## Input for this task:

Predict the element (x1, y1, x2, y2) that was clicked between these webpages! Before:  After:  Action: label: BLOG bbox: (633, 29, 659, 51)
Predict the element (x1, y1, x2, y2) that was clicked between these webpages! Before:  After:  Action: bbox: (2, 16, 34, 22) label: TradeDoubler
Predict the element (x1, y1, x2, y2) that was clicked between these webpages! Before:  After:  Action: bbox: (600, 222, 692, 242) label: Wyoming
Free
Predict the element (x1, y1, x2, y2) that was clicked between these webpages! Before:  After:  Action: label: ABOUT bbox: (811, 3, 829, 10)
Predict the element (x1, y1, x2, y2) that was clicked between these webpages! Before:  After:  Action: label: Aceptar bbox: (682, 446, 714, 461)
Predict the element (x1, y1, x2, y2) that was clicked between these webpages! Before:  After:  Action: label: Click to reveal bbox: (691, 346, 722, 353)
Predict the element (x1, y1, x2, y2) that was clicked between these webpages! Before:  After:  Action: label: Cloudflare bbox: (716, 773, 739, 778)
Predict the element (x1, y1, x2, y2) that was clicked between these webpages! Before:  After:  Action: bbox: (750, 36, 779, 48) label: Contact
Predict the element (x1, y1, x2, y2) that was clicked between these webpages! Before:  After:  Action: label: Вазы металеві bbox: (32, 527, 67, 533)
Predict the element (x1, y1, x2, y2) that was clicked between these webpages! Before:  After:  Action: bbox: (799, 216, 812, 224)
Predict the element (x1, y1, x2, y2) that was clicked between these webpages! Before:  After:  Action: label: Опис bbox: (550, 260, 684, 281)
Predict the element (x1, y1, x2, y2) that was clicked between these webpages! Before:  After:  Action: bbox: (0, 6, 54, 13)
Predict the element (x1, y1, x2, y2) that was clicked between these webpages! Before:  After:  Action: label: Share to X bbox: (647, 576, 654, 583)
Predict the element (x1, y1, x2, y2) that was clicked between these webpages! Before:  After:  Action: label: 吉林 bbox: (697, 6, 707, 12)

## Stated exercise:
Format the records above as a Markdown table with the columns No. and Record. Give each line its own numbered row and skip any blank lines.

## Complete output:
| No. | Record |
|---|---|
| 1 | Predict the element (x1, y1, x2, y2) that was clicked between these webpages! Before:  After:  Action: label: BLOG bbox: (633, 29, 659, 51) |
| 2 | Predict the element (x1, y1, x2, y2) that was clicked between these webpages! Before:  After:  Action: bbox: (2, 16, 34, 22) label: TradeDoubler |
| 3 | Predict the element (x1, y1, x2, y2) that was clicked between these webpages! Before:  After:  Action: bbox: (600, 222, 692, 242) label: Wyoming |
| 4 | Free |
| 5 | Predict the element (x1, y1, x2, y2) that was clicked between these webpages! Before:  After:  Action: label: ABOUT bbox: (811, 3, 829, 10) |
| 6 | Predict the element (x1, y1, x2, y2) that was clicked between these webpages! Before:  After:  Action: label: Aceptar bbox: (682, 446, 714, 461) |
| 7 | Predict the element (x1, y1, x2, y2) that was clicked between these webpages! Before:  After:  Action: label: Click to reveal bbox: (691, 346, 722, 353) |
| 8 | Predict the element (x1, y1, x2, y2) that was clicked between these webpages! Before:  After:  Action: label: Cloudflare bbox: (716, 773, 739, 778) |
| 9 | Predict the element (x1, y1, x2, y2) that was clicked between these webpages! Before:  After:  Action: bbox: (750, 36, 779, 48) label: Contact |
| 10 | Predict the element (x1, y1, x2, y2) that was clicked between these webpages! Before:  After:  Action: label: Вазы металеві bbox: (32, 527, 67, 533) |
| 11 | Predict the element (x1, y1, x2, y2) that was clicked between these webpages! Before:  After:  Action: bbox: (799, 216, 812, 224) |
| 12 | Predict the element (x1, y1, x2, y2) that was clicked between these webpages! Before:  After:  Action: label: Опис bbox: (550, 260, 684, 281) |
| 13 | Predict the element (x1, y1, x2, y2) that was clicked between these webpages! Before:  After:  Action: bbox: (0, 6, 54, 13) |
| 14 | Predict the element (x1, y1, x2, y2) that was clicked between these webpages! Before:  After:  Action: label: Share to X bbox: (647, 576, 654, 583) |
| 15 | Predict the element (x1, y1, x2, y2) that was clicked between these webpages! Before:  After:  Action: label: 吉林 bbox: (697, 6, 707, 12) |